D-KalmanNet is trained on real-world FMCW-LiDAR sequences paired with ground-truth 2D trajectories (AevaScenes benchmark). The loss function is a mean squared error over predicted future $(x,y)$ positions: $$\mathcal{L}_{\mathrm{traj}} = \frac{1}{NH}\sum_{n=1}^N\sum_{h=1}^H \left\| \,\hat{\mathbf{p}}_{t+h|t}^n - \mathbf{p}_{t+h}^n\,\right\|_2^2$$ where $H$ is the prediction horizon.

Optimization is performed using Adam with learning rate $10^{-3}$ (decayed on plateau), batch size $\approx 32$, weight decay $10^{-4}$, and dropout $0.1$ on the output layer over 2000 epochs.

6. Empirical Performance and Ablation Analysis

D-KalmanNet achieves significant improvements over both classical and neural baselines. On the AevaScenes highway dataset with prediction horizon $H=5$ and 10 Hz update rate, D-KalmanNet obtains $-35.80\pm8.62$ dB NMSE, versus $-27.15\pm6.39$ dB for Doppler-aided KF, $-23.38\pm7.82$ dB for KalmanNet, and $-22.66\pm6.41$ dB for vanilla KF (Table III, (Zuo et al., 29 Nov 2025)). At longer horizons ($H=10$), D-KalmanNet retains a 5–12 dB advantage, with no rapid error saturation.

Hardware efficiency is demonstrated by real-time tracking of up to 10 obstacles at 14.4 Hz on Jetson Orin NX, utilizing only 42% CPU and approximately 100 MB GPU memory (Table IV).

Ablation studies show the importance of the Doppler-grouping process and the learned gain: reverting to pointwise radial velocity inputs or analytical gain computation causes a 6–10 dB NMSE performance degradation and impairs robustness at low update rates.

Model Variant	NMSE (dB)	Special Notes
D-KalmanNet	$-35.80\pm8.62$	Highway, $H=5$, 10 Hz
Doppler-aided KF	$-27.15\pm6.39$
KalmanNet	$-23.38\pm7.82$
Vanilla KF	$-22.66\pm6.41$

7. Key Innovations and Significance

D-KalmanNet advances prior work in both filtering and neural state estimation by:

• Physical interpretability: By embedding Doppler-derived velocity and acceleration in the state, it enables direct, model-based interpretation of orientation, speed, and maneuvering.
• Neural gain learning: Only the Kalman gain is learned, not the transition model. This yields data efficiency and interpretability while allowing robust adaptation to real-world noise and nonlinearity.
• Measurement fusion: Doppler velocity rectification integrates instantaneous point velocities into a stable observation vector, outperforming per-point or naïve RNN approaches.
• Efficiency: The architecture enables 15–100 Hz updates on embedded hardware, suitable for online planning in highly dynamic environments.
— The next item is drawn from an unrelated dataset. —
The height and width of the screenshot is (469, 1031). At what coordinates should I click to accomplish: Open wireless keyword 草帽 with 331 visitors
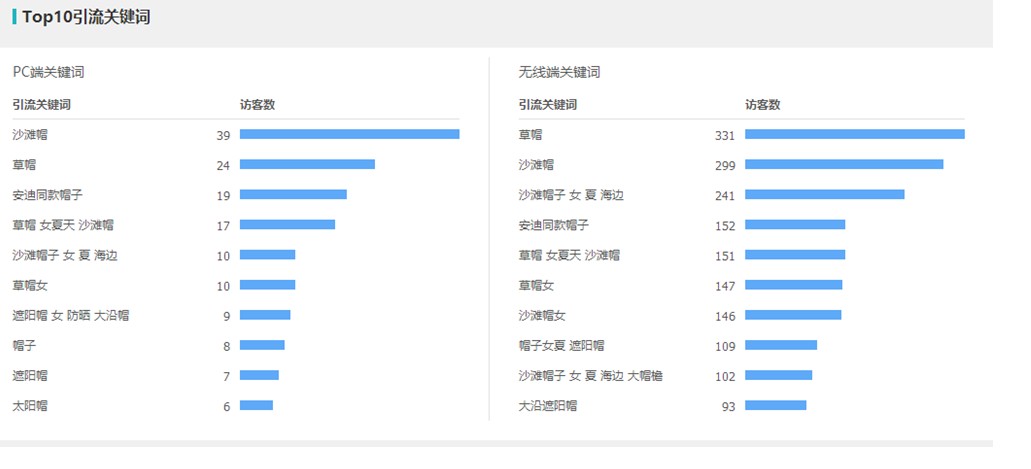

A plausible implication is that D-KalmanNet’s design principles—neural augmentation of classical state estimators under physically meaningful observation models—can generalize to other robotic perception domains where sensor fusion and partial observability are dominant challenges (Zuo et al., 29 Nov 2025).